# Poly seal sniper and a question!



## slingshooterPT (Feb 22, 2014)

Hi all!!

Yesterday I receive my first Pocket Predator shooter  

It was the small poly seal sniper and it was beautiful, it shoots great and I recomend it to every one who like shooting sideways, it realy is a sniper, it came fitted with the PPro clips that mr Bill put in the shooter for free !! Thanks! Unfortunately they come for a right hand shooter and I shoot with left hand, but I change them quickly and I think its problem solved!!

The PP service is top and I will buy again from this company!

Thanks for the amazing slingshot!!





















But I have just a litle question, I want to finish the slingshot just a litle bit more, I want to round up a bit more the suport fo my index finger for a better fit, and other parts also.









What tools should I use? Just a file and sand paper? Or I read about using a flame??

Thanks for all the help!!

Cheers


----------



## treefork (Feb 1, 2010)

A rotary tool with a sanding drum would make easy work of it.. You can also file and sand paper as mentioned . Afterwards the flame can be used to give a nice shiny finish. Just gently brush the surface with the flame.
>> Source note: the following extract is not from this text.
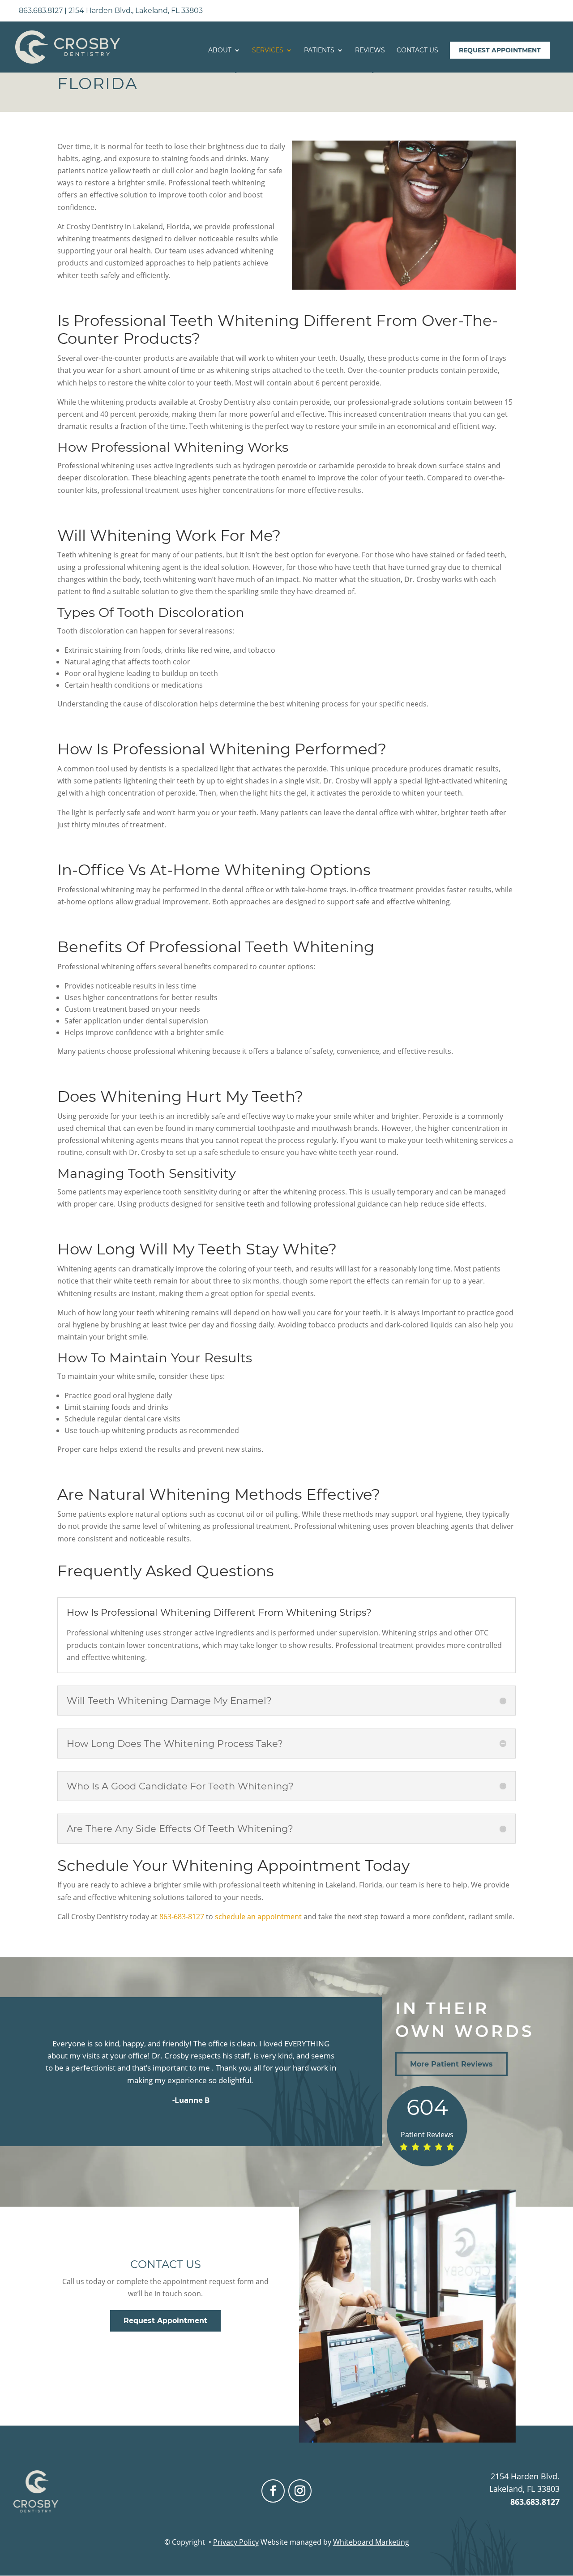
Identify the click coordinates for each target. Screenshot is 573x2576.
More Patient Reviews (451, 2064)
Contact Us (417, 50)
Keep it constantly moving back and forth so as not to overheat and melt in one spot. It will have a nice shiny smooth finished look.


----------



## slingshooterPT (Feb 22, 2014)

Thanks treefork  I will make it custom fit my hand!

Cheers


----------



## namazu (Jul 18, 2014)

I hope you enjoy your s.s. Im waiting mine same size and with clips too. Its made with g 10 . Ive quote alot of positive reviews on the seal sniper. Im sure she shoots as good as she looks .


----------



## slingshooterPT (Feb 22, 2014)

Good to you man!  I dont order a g10 model because I want to try this company and slingshot first, but it´s definitly thumb up !


----------



## treefork (Feb 1, 2010)

The poly is nice because you can easily modify it to fit your hand. Easy to work the poly.


----------



## NaturalFork (Jan 21, 2010)

Nice buy! Enjoy.


----------



## slingshooterPT (Feb 22, 2014)

Thanks NaturalFork


----------